Ask the PCP for specific guidelines.
Basically one must be able to correctly tend to personal hygiene daily, toileting , bathing etc, ; Take meds appropriately, take care of personal and business / financial needs, ambulate without falling etc etc. ALL of this and other factors need to be assessed and explained to patient and family/ PCG/ primary caregiver with safety in all areas being a priority. The PCP ( Primary Care Physician) is the one to assess and or refer patient and family to appropriate resources for guidance.
Peace.
When they repeatedly put themselves in danger by failing to take meds and/or eat, hoarding until their home is a fire hazard, have cooking accidents, put their finances at risk by forgetting to pay bills (over and over), bounce checks (over and over), become victims of phone scams, driving accidents (over and over), or start wandering off, then alternative arrangements need to be made. Some of these problems can be managed as they crop up by someone dropping in to help, but typically at some point everything becomes unmanageable and memory care becomes a very good option.
Dementia kind of makes those services not as useful.
Meals on wheels
regular visits from visiting nurse
fall alert necklace- where you can push a button and a voice responds
house keeping service and laundry service.
Her condition…is she clean and dressed properly? What’s condition of house? Clean and orderly or dirty? You should be able to tell how she is doing by looking at their environment.
If the person was always sloppy or was never a good housekeeper or never good at bookkeeping, then have a neuropsychologist Dr evaluate for dementia.
Its a question of safety of the person. They cannot live in an environment of no decent food to eat, dirty and having the lights shut off due to bill not being paid.
Until they wander off and can not find their way home
My guess is if you are asking the question you already know they can no longer live alone.
It all depends on how that person takes care of themselves. There is no one solution for any of us.
Prayers
I agree with cwillie that there's no reason to wait to transition her. At least she'll be more a part of the decision-making process if she does it now. Why wait for a crisis? It will be much harder at that point.
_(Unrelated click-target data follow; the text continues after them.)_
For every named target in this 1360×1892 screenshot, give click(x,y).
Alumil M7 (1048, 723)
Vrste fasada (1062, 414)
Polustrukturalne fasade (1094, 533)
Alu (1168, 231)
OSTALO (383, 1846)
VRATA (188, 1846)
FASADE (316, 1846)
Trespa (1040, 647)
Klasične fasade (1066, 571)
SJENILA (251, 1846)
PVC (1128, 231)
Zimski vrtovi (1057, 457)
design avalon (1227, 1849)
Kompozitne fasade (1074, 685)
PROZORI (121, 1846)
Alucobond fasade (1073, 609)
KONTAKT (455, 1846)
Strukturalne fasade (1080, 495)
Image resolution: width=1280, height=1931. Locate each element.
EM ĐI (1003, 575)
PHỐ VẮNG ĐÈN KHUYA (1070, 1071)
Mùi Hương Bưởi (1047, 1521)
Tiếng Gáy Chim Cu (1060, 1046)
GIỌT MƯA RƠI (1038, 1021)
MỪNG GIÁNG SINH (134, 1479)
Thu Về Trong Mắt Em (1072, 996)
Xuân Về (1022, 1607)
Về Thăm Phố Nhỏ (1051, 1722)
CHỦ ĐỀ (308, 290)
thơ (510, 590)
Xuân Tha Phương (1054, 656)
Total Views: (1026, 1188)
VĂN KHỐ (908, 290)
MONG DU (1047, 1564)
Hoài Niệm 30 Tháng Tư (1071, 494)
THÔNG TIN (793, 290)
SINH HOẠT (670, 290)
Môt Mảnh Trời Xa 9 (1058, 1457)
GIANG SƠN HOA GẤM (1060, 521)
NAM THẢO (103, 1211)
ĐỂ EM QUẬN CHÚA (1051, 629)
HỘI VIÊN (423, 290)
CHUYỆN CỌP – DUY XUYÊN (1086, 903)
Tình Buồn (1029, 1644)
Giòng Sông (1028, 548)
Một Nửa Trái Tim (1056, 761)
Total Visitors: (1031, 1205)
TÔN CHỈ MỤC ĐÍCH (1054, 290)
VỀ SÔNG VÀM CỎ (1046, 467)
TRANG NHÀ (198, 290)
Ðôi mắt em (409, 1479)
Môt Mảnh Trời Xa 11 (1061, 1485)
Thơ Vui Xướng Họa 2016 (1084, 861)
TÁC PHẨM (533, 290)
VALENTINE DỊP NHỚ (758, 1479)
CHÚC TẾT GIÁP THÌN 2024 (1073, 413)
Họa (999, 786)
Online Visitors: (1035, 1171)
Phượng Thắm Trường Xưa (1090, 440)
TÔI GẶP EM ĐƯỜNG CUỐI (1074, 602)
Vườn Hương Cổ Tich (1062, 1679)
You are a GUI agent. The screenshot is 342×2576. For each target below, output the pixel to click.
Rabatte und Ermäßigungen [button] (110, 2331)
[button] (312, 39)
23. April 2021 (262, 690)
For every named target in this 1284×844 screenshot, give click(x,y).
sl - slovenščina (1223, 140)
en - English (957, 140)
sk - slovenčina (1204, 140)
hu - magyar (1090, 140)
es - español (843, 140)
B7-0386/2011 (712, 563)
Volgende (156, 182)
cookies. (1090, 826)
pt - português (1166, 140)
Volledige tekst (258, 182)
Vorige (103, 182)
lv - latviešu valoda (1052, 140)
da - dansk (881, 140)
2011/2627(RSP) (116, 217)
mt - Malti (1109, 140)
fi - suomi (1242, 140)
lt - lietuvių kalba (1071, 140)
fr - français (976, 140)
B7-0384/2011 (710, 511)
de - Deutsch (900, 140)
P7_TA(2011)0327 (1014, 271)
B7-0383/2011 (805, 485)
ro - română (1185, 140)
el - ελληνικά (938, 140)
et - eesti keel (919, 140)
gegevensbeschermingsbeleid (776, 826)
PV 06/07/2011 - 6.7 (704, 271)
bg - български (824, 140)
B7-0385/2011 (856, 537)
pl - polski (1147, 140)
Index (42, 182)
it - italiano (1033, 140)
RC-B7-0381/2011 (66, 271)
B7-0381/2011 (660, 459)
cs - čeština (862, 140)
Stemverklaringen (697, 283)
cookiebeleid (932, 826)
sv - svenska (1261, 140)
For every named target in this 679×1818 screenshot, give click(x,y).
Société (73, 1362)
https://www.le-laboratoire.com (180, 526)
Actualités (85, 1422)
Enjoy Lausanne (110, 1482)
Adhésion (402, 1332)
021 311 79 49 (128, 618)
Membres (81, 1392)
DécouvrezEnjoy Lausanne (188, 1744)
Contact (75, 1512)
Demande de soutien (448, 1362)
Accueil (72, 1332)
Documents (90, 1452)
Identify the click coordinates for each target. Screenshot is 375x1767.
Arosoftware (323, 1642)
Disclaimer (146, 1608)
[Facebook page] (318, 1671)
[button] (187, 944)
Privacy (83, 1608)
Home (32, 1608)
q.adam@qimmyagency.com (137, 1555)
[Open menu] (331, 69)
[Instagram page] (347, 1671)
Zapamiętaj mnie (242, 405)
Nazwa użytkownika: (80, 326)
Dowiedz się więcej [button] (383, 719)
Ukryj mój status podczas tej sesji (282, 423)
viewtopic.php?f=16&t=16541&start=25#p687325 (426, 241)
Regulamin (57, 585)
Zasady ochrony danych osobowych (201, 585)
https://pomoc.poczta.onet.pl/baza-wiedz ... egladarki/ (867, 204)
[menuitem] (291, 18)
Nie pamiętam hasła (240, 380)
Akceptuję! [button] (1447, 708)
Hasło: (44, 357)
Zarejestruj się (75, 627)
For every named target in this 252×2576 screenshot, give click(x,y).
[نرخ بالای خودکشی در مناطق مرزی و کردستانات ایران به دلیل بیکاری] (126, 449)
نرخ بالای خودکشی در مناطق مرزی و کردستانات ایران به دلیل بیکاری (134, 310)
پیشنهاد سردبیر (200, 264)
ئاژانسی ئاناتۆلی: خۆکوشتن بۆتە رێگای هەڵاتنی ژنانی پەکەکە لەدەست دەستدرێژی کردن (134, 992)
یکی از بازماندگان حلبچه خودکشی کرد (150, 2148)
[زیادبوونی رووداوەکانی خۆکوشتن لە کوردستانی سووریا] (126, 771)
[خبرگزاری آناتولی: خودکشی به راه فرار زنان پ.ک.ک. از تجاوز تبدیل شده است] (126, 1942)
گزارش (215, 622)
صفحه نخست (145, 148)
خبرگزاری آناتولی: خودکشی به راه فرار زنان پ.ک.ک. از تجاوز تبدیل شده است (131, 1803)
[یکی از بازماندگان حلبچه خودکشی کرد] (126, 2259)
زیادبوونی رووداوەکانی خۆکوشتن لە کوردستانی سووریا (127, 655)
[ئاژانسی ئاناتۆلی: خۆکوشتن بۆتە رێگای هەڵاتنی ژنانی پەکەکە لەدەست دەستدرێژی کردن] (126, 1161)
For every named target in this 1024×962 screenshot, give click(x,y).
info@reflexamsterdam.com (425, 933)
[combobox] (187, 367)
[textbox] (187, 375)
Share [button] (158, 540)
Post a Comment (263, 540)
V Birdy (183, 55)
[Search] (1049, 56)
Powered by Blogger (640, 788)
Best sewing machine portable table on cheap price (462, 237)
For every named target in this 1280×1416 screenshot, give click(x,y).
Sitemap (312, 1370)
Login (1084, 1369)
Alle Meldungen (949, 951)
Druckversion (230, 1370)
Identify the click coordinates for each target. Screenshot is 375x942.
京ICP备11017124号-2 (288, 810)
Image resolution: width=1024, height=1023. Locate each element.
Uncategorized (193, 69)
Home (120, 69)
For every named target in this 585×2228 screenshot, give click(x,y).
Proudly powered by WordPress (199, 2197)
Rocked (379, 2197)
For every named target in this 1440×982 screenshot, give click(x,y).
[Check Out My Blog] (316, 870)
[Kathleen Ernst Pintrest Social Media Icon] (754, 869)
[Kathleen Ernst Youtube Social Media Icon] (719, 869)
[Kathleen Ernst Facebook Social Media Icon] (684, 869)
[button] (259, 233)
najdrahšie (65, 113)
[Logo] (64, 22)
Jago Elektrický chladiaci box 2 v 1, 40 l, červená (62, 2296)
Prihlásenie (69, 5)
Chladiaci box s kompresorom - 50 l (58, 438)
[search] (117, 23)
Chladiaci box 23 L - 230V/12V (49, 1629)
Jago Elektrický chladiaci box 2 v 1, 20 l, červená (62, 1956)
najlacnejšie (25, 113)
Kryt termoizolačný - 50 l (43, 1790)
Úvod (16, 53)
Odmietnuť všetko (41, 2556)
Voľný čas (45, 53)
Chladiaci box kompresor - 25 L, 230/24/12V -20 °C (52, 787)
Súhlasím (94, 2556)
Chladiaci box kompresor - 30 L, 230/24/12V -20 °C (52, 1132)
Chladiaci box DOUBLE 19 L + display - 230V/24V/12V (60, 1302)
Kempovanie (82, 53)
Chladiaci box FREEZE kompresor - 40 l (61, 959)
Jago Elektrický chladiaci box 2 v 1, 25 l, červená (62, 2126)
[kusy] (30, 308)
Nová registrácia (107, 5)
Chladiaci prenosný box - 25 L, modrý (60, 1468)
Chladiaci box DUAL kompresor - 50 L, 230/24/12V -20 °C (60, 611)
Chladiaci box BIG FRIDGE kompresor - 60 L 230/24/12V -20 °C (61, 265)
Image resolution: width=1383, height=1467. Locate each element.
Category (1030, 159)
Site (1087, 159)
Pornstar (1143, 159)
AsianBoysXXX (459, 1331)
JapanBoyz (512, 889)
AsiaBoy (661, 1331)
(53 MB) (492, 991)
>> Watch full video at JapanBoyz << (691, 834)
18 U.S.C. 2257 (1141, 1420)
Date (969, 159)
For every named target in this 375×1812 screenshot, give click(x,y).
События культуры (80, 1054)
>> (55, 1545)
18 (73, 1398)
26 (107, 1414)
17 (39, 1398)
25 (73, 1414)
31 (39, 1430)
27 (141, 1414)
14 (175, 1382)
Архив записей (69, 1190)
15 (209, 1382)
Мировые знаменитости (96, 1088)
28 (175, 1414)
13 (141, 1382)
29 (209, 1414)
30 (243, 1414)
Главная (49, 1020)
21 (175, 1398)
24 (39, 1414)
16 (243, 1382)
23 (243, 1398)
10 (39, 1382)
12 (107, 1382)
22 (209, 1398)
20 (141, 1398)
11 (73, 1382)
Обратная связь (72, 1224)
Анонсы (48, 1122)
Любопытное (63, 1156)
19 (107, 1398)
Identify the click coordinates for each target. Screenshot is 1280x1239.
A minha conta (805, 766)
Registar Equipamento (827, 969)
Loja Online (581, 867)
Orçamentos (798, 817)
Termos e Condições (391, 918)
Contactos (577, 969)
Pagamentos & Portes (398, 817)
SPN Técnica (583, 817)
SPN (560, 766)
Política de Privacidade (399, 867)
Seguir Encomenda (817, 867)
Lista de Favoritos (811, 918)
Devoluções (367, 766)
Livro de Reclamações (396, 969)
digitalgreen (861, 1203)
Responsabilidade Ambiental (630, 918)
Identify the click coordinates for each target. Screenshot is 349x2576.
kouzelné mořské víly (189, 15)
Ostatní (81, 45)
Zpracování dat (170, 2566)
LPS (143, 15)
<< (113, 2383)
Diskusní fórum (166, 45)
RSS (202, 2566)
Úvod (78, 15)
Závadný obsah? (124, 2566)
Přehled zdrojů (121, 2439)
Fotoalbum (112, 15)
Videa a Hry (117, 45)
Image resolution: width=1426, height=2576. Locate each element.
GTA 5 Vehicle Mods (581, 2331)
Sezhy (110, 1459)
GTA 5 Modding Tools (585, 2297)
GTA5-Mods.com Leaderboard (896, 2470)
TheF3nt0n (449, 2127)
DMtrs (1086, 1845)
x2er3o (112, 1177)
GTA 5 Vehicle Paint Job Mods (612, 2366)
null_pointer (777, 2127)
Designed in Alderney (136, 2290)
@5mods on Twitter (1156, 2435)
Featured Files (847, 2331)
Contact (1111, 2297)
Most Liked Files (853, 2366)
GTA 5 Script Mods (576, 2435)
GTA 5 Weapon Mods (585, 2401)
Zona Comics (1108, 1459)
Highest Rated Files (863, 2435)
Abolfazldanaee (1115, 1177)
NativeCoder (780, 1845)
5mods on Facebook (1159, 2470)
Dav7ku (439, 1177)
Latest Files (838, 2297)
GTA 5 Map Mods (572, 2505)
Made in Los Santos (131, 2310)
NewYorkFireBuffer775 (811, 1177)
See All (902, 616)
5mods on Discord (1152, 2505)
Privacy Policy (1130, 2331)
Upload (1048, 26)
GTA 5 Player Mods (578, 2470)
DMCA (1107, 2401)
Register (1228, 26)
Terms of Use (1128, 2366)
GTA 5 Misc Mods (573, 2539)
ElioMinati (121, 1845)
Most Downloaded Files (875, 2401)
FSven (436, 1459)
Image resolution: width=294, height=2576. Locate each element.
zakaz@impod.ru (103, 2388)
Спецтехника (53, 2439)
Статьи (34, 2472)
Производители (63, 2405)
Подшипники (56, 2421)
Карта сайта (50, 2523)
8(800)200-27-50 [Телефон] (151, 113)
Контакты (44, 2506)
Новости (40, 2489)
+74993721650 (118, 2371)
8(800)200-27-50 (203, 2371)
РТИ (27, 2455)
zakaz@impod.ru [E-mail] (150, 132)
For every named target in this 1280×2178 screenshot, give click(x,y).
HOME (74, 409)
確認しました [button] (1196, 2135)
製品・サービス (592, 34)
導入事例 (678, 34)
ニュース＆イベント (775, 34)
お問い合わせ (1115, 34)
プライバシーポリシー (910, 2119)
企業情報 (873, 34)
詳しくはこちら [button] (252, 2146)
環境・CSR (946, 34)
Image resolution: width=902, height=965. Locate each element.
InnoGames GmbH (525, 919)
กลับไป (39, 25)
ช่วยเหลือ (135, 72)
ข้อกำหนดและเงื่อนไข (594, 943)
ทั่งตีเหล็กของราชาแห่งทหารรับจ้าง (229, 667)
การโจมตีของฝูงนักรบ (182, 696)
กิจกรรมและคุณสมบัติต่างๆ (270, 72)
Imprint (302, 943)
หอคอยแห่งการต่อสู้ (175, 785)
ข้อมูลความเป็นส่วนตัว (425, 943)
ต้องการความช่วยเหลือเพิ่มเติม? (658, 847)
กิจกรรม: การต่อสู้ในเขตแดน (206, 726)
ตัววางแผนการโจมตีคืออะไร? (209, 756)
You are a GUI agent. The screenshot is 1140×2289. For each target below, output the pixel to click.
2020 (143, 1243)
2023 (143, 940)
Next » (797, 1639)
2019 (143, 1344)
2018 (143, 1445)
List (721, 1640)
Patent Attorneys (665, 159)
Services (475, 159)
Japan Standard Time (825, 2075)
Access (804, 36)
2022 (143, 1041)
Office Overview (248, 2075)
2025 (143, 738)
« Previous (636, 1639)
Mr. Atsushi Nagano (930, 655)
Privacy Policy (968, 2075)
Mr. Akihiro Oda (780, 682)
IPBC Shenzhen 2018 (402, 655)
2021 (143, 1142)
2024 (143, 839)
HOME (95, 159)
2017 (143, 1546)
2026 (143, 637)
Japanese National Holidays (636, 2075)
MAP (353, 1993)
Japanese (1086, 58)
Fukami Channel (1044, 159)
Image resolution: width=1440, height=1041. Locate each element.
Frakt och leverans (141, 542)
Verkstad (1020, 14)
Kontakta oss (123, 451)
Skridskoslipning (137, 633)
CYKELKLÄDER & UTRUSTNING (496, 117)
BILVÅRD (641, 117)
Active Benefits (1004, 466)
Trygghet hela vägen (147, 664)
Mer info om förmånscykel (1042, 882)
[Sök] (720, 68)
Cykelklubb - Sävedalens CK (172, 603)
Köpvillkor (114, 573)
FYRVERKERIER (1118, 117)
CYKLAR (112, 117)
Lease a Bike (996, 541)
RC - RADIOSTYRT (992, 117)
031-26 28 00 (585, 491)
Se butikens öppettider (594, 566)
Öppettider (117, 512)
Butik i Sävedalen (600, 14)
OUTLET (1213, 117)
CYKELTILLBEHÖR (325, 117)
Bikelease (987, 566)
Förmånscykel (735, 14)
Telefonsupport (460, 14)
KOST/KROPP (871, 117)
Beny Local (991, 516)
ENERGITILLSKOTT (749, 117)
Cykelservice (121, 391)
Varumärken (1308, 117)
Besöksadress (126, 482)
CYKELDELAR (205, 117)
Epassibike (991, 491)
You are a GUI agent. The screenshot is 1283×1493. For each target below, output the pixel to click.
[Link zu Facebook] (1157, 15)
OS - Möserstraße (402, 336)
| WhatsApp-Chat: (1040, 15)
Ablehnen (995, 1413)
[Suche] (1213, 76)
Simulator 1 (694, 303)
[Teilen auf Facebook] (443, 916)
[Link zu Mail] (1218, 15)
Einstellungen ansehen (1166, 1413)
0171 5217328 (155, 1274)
Immediately following her hip reconstruction surgery, she revealed a deteriorating cognition, and lived (except for 9 disastrous months with me) for 5 happy safe and comfortable years in the best residential care site I could find for her.
My present LO was experiencing memory loss at 89, and told her two POAs that she couldn’t live alone in her house anymore.
Because of other family issues, living with us was impossible, and she entered AL, and almost immediately transferred to the next level available, MC.